I still have bad days, and I’ve learned from others with POTS and from experience what triggers can be such as antibiotics and dehydration.  I may have to deal with this condition from time to time, but I’m not going to ever let it control me.

 

Body Images

Being a woman is tough… it’s absolutely awful at times.

Women can be mean and judgmental… don’t deny it, we try not to be, but we all make at least one mean comment in our lives.

There aren’t many women who portray themselves as the positive role model that I’d want for my daughters.  So that’s who I’ve got to become.  But who do I look up to?

So many women look to Hollywood as to what they should be like.  Hollywood is a lie.  When I read this recent article about Jennifer Lawrence and airbrushing, I was sick to my stomach.  She’s gorgeous, and even with the makeup on, they still felt the need to paint her face more and make her look skinnier.  It made me sad, and yet I was glad to know she didn’t appreciate it either.

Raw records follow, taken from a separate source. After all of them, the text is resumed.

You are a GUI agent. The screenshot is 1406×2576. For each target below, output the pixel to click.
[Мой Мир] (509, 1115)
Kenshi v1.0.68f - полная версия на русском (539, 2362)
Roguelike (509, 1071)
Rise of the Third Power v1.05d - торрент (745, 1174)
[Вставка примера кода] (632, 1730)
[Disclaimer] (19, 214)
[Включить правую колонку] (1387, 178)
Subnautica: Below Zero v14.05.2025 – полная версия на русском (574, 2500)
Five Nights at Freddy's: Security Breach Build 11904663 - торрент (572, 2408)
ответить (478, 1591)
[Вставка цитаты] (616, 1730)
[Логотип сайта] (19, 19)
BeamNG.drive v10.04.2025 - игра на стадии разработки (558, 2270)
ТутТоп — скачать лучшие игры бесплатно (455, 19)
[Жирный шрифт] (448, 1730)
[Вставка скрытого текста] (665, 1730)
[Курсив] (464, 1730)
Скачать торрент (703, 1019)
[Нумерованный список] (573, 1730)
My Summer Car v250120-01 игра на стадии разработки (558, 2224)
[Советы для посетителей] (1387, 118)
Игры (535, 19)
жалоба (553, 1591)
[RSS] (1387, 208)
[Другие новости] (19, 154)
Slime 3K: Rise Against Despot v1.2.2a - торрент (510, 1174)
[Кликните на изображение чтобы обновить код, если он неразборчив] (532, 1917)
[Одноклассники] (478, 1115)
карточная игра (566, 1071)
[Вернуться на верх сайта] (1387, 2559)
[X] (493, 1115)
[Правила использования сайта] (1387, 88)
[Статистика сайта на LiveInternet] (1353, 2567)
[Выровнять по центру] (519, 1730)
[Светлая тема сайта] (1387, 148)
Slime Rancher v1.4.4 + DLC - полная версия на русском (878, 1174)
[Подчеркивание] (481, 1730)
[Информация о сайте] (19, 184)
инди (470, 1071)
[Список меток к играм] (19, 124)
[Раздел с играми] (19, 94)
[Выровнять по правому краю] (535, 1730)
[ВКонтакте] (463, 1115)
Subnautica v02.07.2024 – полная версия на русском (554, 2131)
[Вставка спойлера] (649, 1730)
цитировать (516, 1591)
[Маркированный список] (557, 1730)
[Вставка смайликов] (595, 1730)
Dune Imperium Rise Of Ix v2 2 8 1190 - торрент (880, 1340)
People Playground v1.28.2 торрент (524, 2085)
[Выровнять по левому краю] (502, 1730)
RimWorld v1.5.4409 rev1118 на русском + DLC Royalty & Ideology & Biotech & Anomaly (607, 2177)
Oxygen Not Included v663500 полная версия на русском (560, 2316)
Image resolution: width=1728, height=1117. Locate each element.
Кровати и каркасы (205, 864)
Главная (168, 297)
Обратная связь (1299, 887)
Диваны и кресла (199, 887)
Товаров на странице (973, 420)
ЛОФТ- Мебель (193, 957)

I’m the first to admit that I’m fairly plain… I hate make-up, but use it for “special occasions.”  I had a hormone imbalance that caused acne in my adulthood that no product would remedy.  I don’t have the money to get my hair done every other month, and my mousey brown hair is dull.  I have health issues preventing me from being as athletic as I use to be; I’ll never have the skinny chicken legs I’d always wished I had. I’ve got stretch marks and hips from carrying 3, now 4, babies.

And you know what, I’m OK with that.  Will I be parading around in a 2-piece bathing suit?  No.  I’m too modest for that, my body is mine and it’s private.  I’m not going to be ashamed of the body and face that I have, but I’m going to take care of it.  Will I go on crazy diets to be a size 2?  Probably not.  But I’ll eat right, drink my protein shakes and take my kids for walks and on bike rides.

While I do all these things, to show my girls who a real woman is, I can’t be the only one.  I want their teachers, their baby sitters, their friends’ moms, and their friends, to also be confident in themselves.  While I show them daily who I am in my, my husband’s, and in God’s eyes, I pray that the other women in their lives will also look away from what ‘popular culture’ is telling them is appropriate, and look to God for what is right.

We are made in His image, and we should take care of the body we’ve been given, but we shouldn’t be looking to gross exaggerations of what some Hollywood photographer thinks a beautiful woman is.